Task requirements:
#1 In the vibration measurement text, copy everything from "The main vibration" down to "the screw thread." word for word.
#2 Condense the paragraph of the vibration measurement text that begins "The connection used to adjust the bolts" into a short bulleted list that keeps its main facts.

The distribution positions of measurement point 3 are shown in Figure 22. The position is close to the main sources of combined vibration, so the energy strength of the vibration signals is the strongest of the measured signals, as shown in Figure 23. The vibrations in the 3-X and 3-Y directions are more stationary and the difference between the local peak and the peak valley is also smaller. The peak value in the 3-X direction is 52 m/s² and the peak value in the 3-Y direction is 72 m/s². The peak value in the negative direction of measurement point 3 is 55 m/s² and the peak value in the positive direction of measurement point 3 is 60 m/s². Because of the asymmetry of the vibration signal, the collision in the 3-Z direction is more prominent.

The effective values of the three orientation envelopes are 10.25, 23.11, and 12.15 m/s², respectively, from the energy angle, so the vibration energy in the 3-Y direction is the highest at point 3.

The movement structure of a vibrating screen can be simplified to an eccentric crank slider mechanism. The distribution positions of measurement point 4 are shown in Figure 24. The movement structure will lead to urgent return characteristics, so the bolt connections have a strong load impact and the screw threads are easily destroyed. The vibration signals of the vibrating screen are shown in Figure 25. The vibration accelerations in the 4-X direction are mainly concentrated at 2.84 m/s² but the urgent return characteristics cause the vibration acceleration signals to have a strong impact. The peak values of 22.53, 21.77, and 38.19 m/s² appeared in the signals and showed obvious asymmetry. The vibration accelerations in the 4-Y direction are mainly concentrated at 9.73 m/s². Although the vibration in the 4-X direction also has strong excitation and imbalance, the vibration energy is low and is consistent with the motion characteristics of the eccentric crank slider mechanism. The local peak values in the 4-Y direction are the main load and the impact reached 60.57 and 96.91 m/s². The vibration accelerations in the 4-Z direction are mainly concentrated at 12.42 m/s² and the peak value of vibration is 109~115.68 m/s². The impact energy is the strongest in the 4-Z direction, so the bolt connection is the most vulnerable to damage.

The main vibration direction of the vibrating screen is the 4-Z direction, which has a higher vibration energy than the other measuring points do. The peak signals not only have strong periodicity but also show strong asymmetry. Therefore, the impact and unbalanced collision of the vibrating screen is significantly greater than those of the other measuring points. The severe impact and collision load is the main load that damages the screw thread.

The connection used to adjust the bolts of the bottom gap in the concave screen is the analytic target and the position of measurement point 5 is shown in Figure 26. The effective values of the envelope curves in the 5-X, 5-Y, and 5-Z directions are 5.86, 2.08, and 3.82 m/s², respectively, as shown in Figure 27. The acceleration response signal at the bottom of the concave screen is concentrated mainly in the 5-X direction. It is clear that the vibration did not have local peak points with abnormal mutations (no large load impact or collision). The peak values of the vibration signals in the three directions are 27.44, 9.08, and 19.86 m/s².

On the basis of the above analysis, the energy of the vibration response signals is the strongest in the 5-X direction and the positive and negative amplitudes of the vibration signals do not significantly deviate from zero. This shows that there is no obvious unbalanced collision of the load and that the damage to the thread pair is not particularly obvious.

Dataset excerpts:

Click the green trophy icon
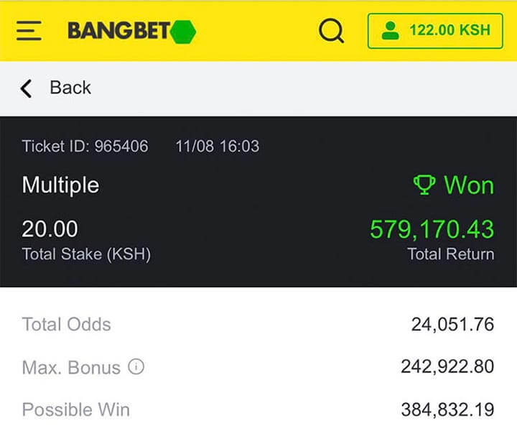Screen dimensions: 517x431 424,185
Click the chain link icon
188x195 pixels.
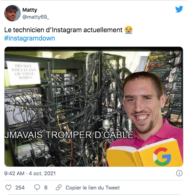coord(59,187)
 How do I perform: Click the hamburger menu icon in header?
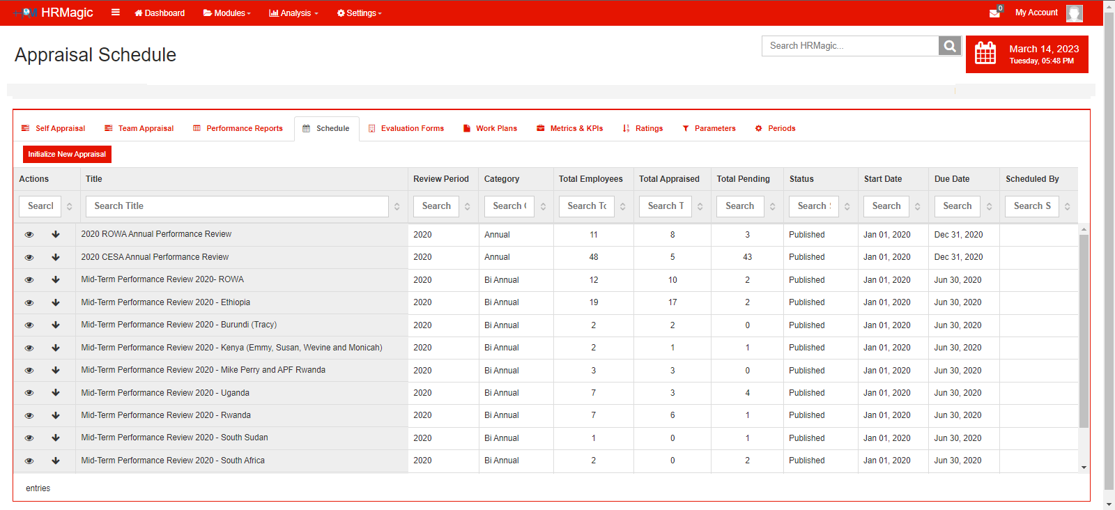click(x=116, y=13)
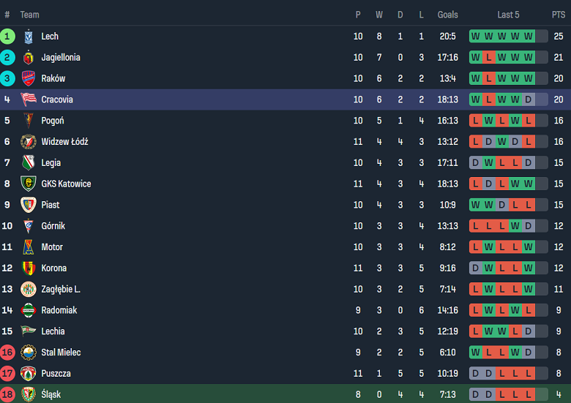Click the Lech club crest icon

[x=29, y=37]
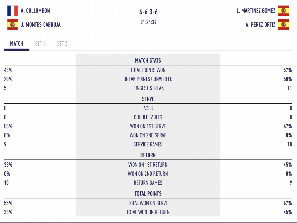The height and width of the screenshot is (223, 297).
Task: Click the Spanish flag beside L. Martinez Gomez
Action: point(284,11)
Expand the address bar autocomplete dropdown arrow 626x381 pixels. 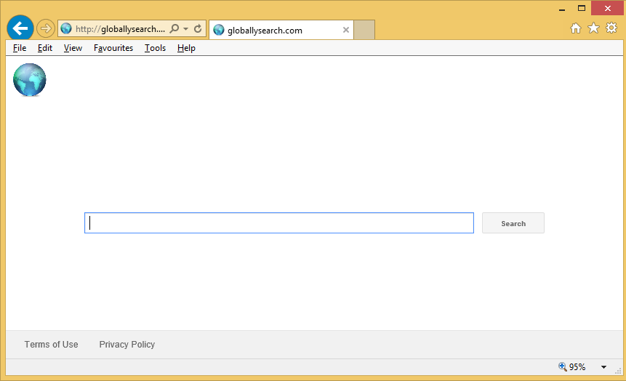click(x=186, y=29)
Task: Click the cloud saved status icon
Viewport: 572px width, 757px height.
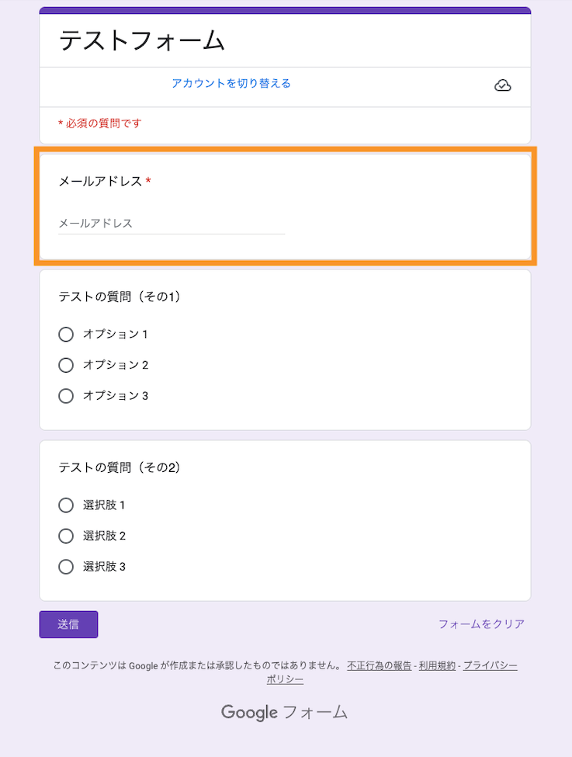Action: tap(502, 85)
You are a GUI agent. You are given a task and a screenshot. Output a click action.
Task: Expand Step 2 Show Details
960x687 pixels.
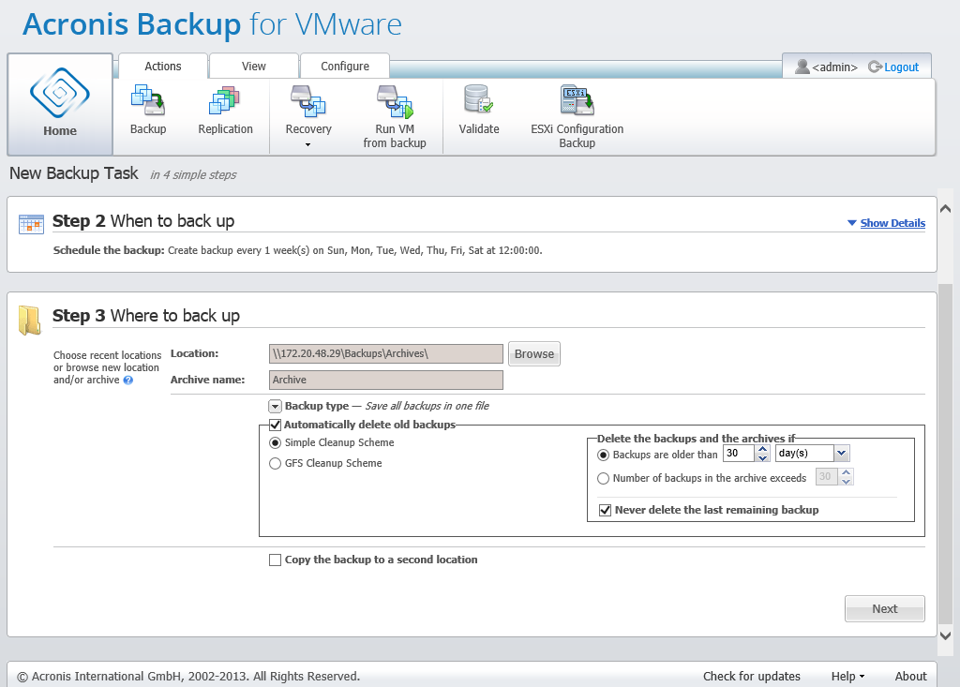pos(886,223)
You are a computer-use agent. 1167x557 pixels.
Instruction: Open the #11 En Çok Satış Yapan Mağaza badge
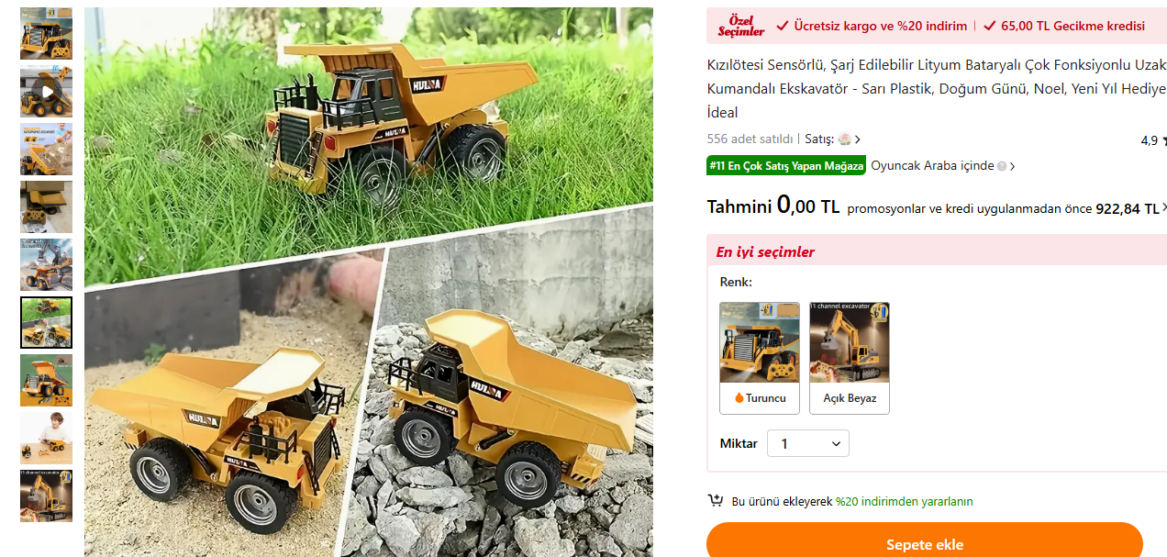[786, 166]
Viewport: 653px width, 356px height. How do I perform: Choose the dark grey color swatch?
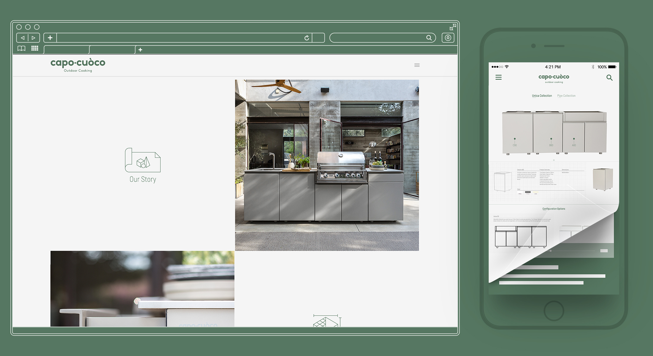click(528, 192)
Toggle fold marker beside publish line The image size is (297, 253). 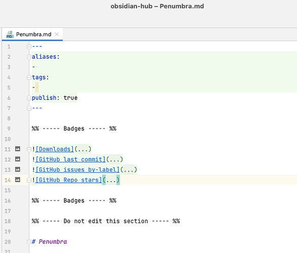pyautogui.click(x=29, y=98)
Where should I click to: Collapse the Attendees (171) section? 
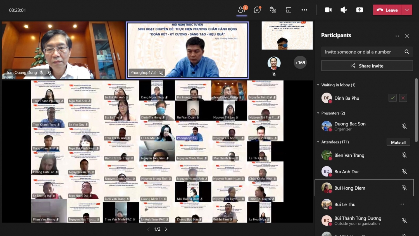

Task responses:
#1
The main vibration direction of the vibrating screen is the 4-Z direction, which has a higher vibration energy than the other measuring points do. The peak signals not only have strong periodicity but also show strong asymmetry. Therefore, the impact and unbalanced collision of the vibrating screen is significantly greater than those of the other measuring points. The severe impact and collision load is the main load that damages the screw thread.

#2
- Analytic target: the connection of the bolts that adjust the bottom gap of the concave screen, at measurement point 5 (position in Figure 26).
- Effective envelope values (Figure 27): 5.86 m/s² (5-X), 2.08 m/s² (5-Y), 3.82 m/s² (5-Z).
- The acceleration response is concentrated mainly in the 5-X direction.
- There are no local peaks with abnormal mutations, so there is no large load impact or collision.
- Peak values in the three directions: 27.44, 9.08, and 19.86 m/s².